To accept that she’d been crying for the moon all these years, and that the man she wanted had his own obligations, his own priorities, creating a void between them that could never be crossed.
She turned abruptly away from the window. Took several deep, steadying breaths from her diaphragm, as she did before she began an important scene. She opened her door, stepping into the passage—and ran straight into Simon.
‘So there you are.’ Abruptly he took her arm, propelling her back into her room and following. ‘What’s going on, Rhianna? I thought you weren’t going to be here. That’s what you let me believe, anyway.’
‘I told you I hadn’t made a decision,’ she defended, rubbing the arm he’d grabbed, aware that she was quivering inside, and a lot of it was temper. ‘What’s the matter, Simon? Conscience troubling you at last?’
‘Oh, for God’s sake.’ His voice was harsh, goaded. ‘I made a mistake, that’s all. I’m not the first man and I won’t be the last to get spooked by the thought of marriage and have a fling before the gates finally shut.’

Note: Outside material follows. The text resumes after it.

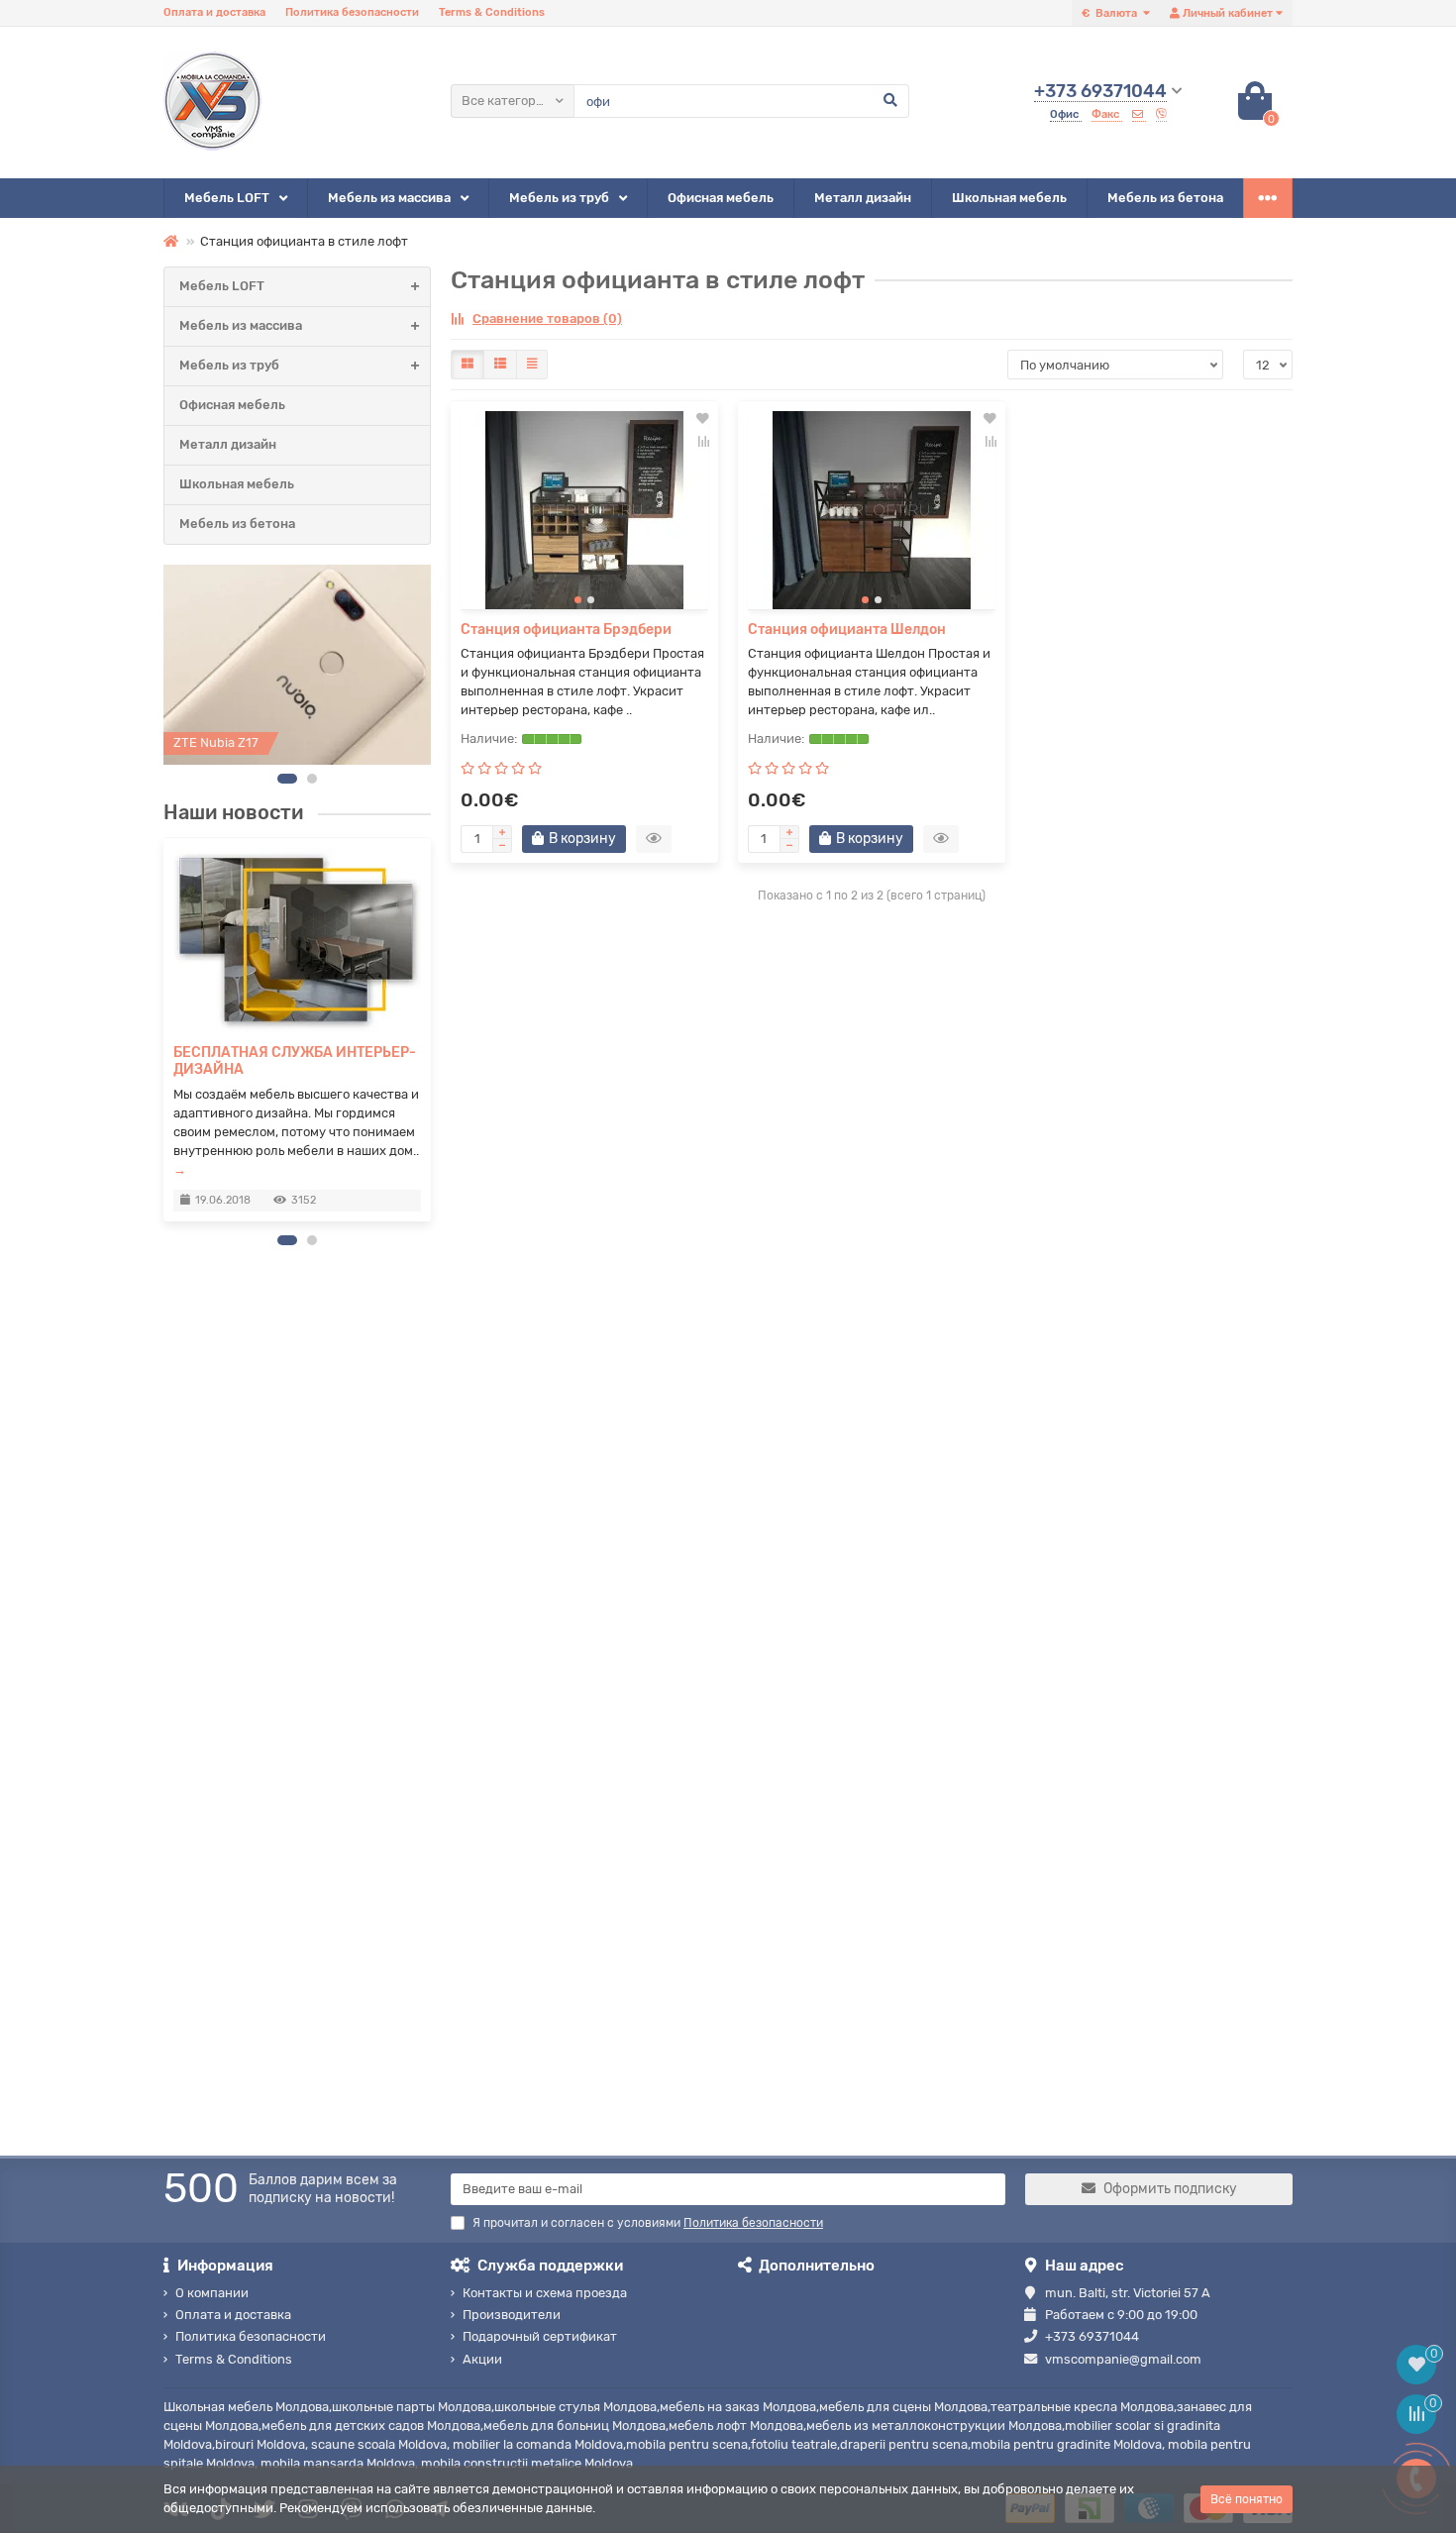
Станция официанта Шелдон (847, 629)
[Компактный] (532, 364)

‘A fling?’ she echoed bitterly. ‘Is that what you call it? It’s rather more than that when you tell someone you love her. Make her believe in happy ever after, then dump her, leaving her pregnant with a child she thought you wanted too.’

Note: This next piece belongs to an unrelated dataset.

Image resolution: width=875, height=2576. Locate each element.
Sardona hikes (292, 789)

‘Is that why you’re here?’ he said hoarsely. ‘To tell me the termination’s been cancelled after all? Or to make some other kind of trouble?’
‘No,’ she said. ‘And—no. Does that put your mind at rest? But understand this, Simon. I’m keeping quiet about this whole hideous mess for Carrie’s sake, not yours. You don’t deserve her, you appalling creep, and you never have. But you’re what she wants.’
‘Well,’ he said softly, ‘she isn’t the only one—is she, sweetpea?’ He lifted his hand and stroked it insolently down her cheek.
Rhianna flinched away as if she’d been burned. ‘Just get out of here,’ she said harshly. ‘And you’d better make Carrie happy, that’s all. Don’t ruin her life as well, you complete and utter swine.’
‘No,’ he said, suddenly sober. ‘I won’t. Because I really do love her. Maybe it took a stupid, meaningless involvement to teach me how much. To make me realise I couldn’t bear to lose her. Can you understand that?’
‘I’ll never understand you, Simon.’ Her glance was cold and level. ‘Or anything that’s happened in the last months. Not if I live to be a thousand.’ She paused. ‘And my own loss, of course, doesn’t matter,’ she added bitterly.
‘Come off it, Rhianna.’ The mockery was back, coupled with a note of triumph. ‘How can you lose what you never had? Get real.’ He paused. ‘And now, sadly, I must tear myself away. But I’ll be back tomorrow, so remember that I’m about to marry your best friend and be nice, hmm?’ He gave her a valedictory grin, and departed.